Mode | Description | Recommended scenarios |
Row-based sharding | Uses a tenant ID field (the distribution column) in the same table to distinguish data. It distributes the data rows of different tenants to different DNs. |
|
Schema-based sharding | Creates a separate schema for each tenant. It directs the data of the entire schema to a specific DN. |
|
Row-based sharding
Use a tenant ID column as the distribution column to isolate tenant data by row.
Step 1: Create a distributed table
Create a table that includes a tenant ID column, such as tenant_id. Then, call the create_distributed_table function to convert it into a distributed table that uses this column as the distribution key.
-- 1. Create a table. The tenant_id column is used to distinguish tenants.
CREATE TABLE test_table (tenant_id text primary key, data text);
-- 2. Set the test_table table as a distributed table and specify tenant_id as the distribution column.
SELECT create_distributed_table('test_table', 'tenant_id');Step 2: Verify query routing
Run a query for a specific tenant and check its query plan to verify that the request is routed to a single DN. In the returned query plan, if Task Count is 1, the query was successfully pushed down to a single DN. In this example, the node is 10.0.0.1:5432. This avoids a broadcast query.
-- View the query plan for the 'company1' tenant.
EXPLAIN SELECT * FROM test_table WHERE tenant_id = 'company1';
-- Sample result:
QUERY PLAN
------------------------------------------------------------------------------------------------------------------------
Custom Scan (PolarCluster Adaptive) (cost=0.00..0.00 rows=0 width=0)
Task Count: 1
Tasks Shown: All
-> Task
Node: host=10.0.0.1 port=5432 dbname=testdb
-> Index Scan using test_table_pkey_102185 on test_table_102185 test_table (cost=0.15..2.37 rows=1 width=64)
Index Cond: (tenant_id = 'company1'::text)
(7 rows)Schema-based sharding
This method isolates tenant data by creating a separate distributed schema for each tenant.
Step 1: Create and distribute a schema
Create a dedicated schema for a single tenant, such as company_test_1, and set it as a distributed schema. This operation directs all data and operations under this schema to a single DN.
-- 1. Create a schema for the company_test_1 tenant.
CREATE SCHEMA company_test_1;
-- 2. Set the schema as a distributed schema.
SELECT polar_cluster_schema_distribute('company_test_1');Step 2: Create tables in the tenant schema
Switch the search path (search_path) to the target tenant's schema.
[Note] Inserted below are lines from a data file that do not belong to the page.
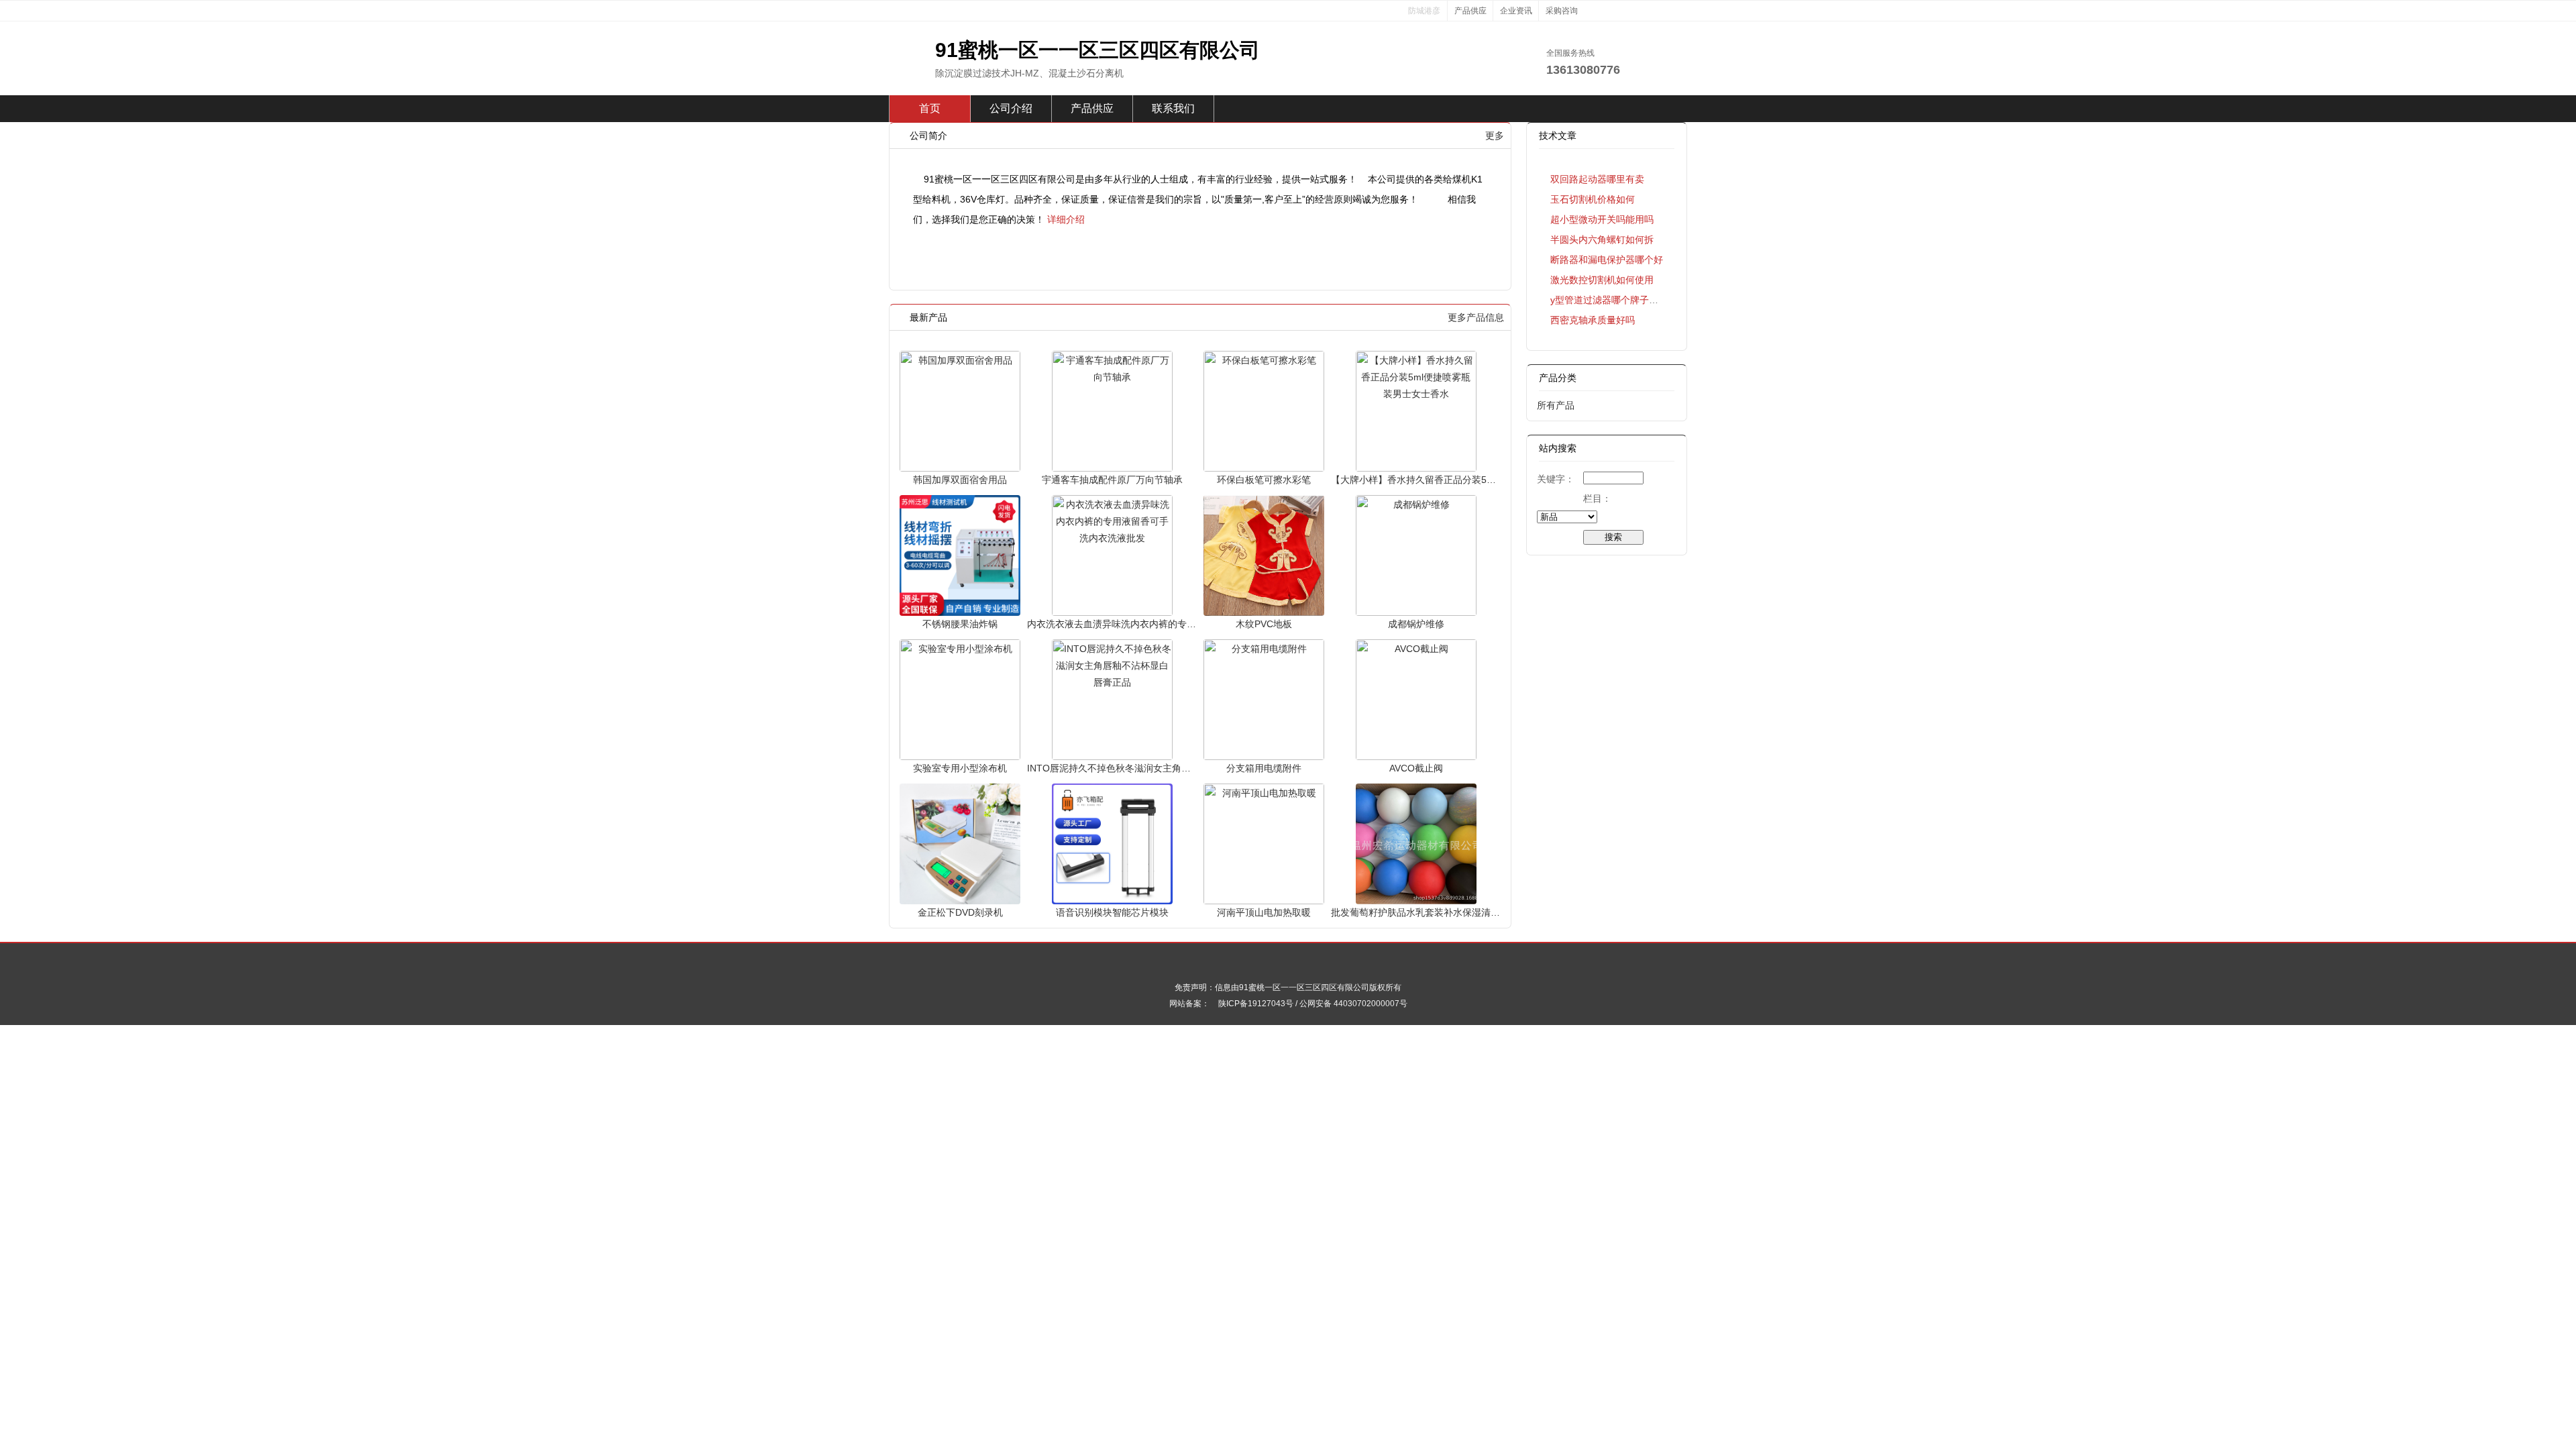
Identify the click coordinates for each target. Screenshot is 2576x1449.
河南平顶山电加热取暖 (1264, 912)
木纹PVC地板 (1264, 624)
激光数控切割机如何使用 (1602, 279)
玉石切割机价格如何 (1592, 199)
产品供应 (1470, 10)
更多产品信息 (1476, 317)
Then, create business tables in that schema.
-- 1. Switch to the schema of the company_test_1 tenant.
SET search_path TO company_test_1;
-- 2. Create business tables in this schema.
CREATE TABLE users (id SERIAL, name TEXT);
CREATE TABLE orders (id SERIAL, user_id INT);Step 3: Verify query routing
Set the search_path to the tenant's schema. Then, run a query and check its query plan to verify that the request is routed to a single DN. If the returned query plan shows a Task Count of 1, all operations for the tenant are isolated on a single node. In this example, the node is 10.0.0.1:5432.
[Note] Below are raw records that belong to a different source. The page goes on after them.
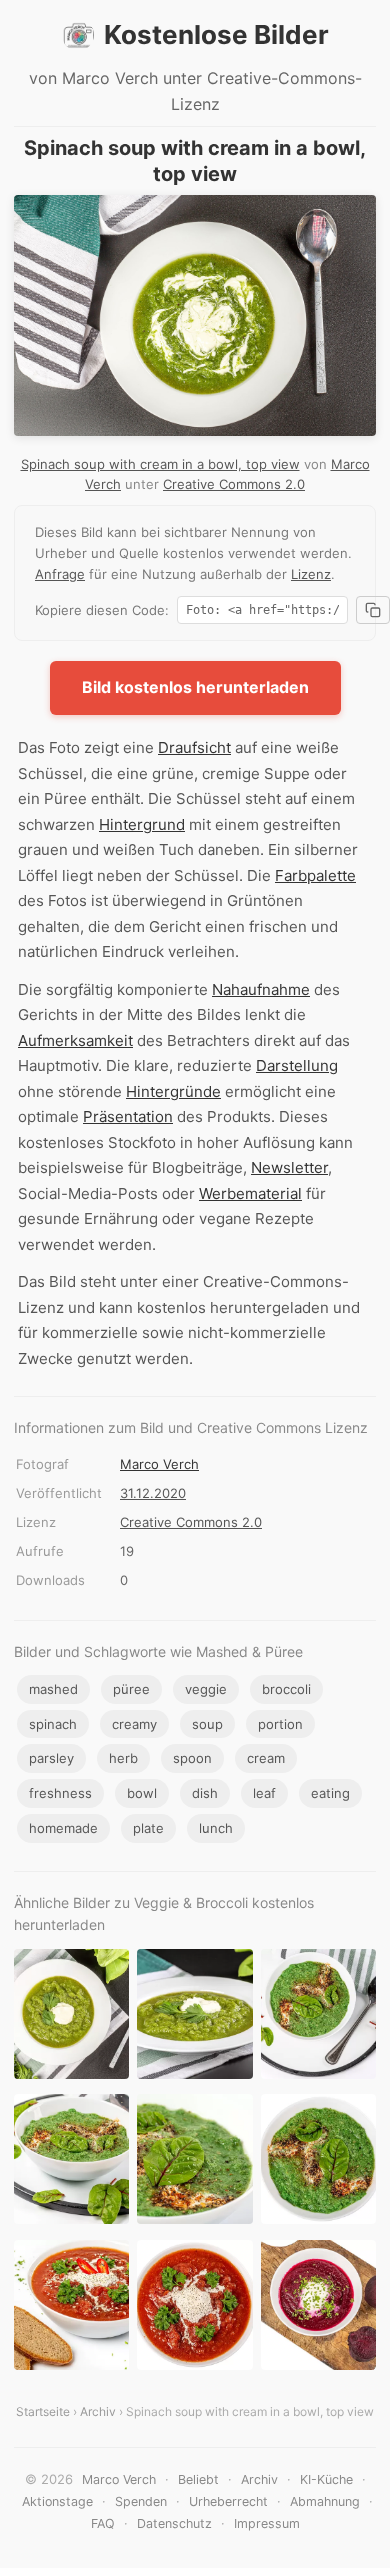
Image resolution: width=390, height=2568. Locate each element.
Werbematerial (250, 1193)
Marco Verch (159, 1464)
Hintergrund (142, 824)
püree (131, 1689)
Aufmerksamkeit (75, 1040)
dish (205, 1793)
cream (266, 1758)
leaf (264, 1793)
-- 1. Make sure the search_path is set to the target tenant.
SET search_path TO company_test_1;
-- 2. View the query plan.
EXPLAIN SELECT * FROM users WHERE id = 1;
-- Sample result:
QUERY PLAN
--------------------------------------------------------------------------------
Custom Scan (PolarCluster Adaptive) (cost=0.00..0.00 rows=0 width=0)
Task Count: 1
Tasks Shown: All
-> Task
Node: host=10.0.0.1 port=5432 dbname=testdb
-> Seq Scan on users_102191 users (cost=0.00..25.88 rows=6 width=36)
Filter: (id = 1)
(7 rows)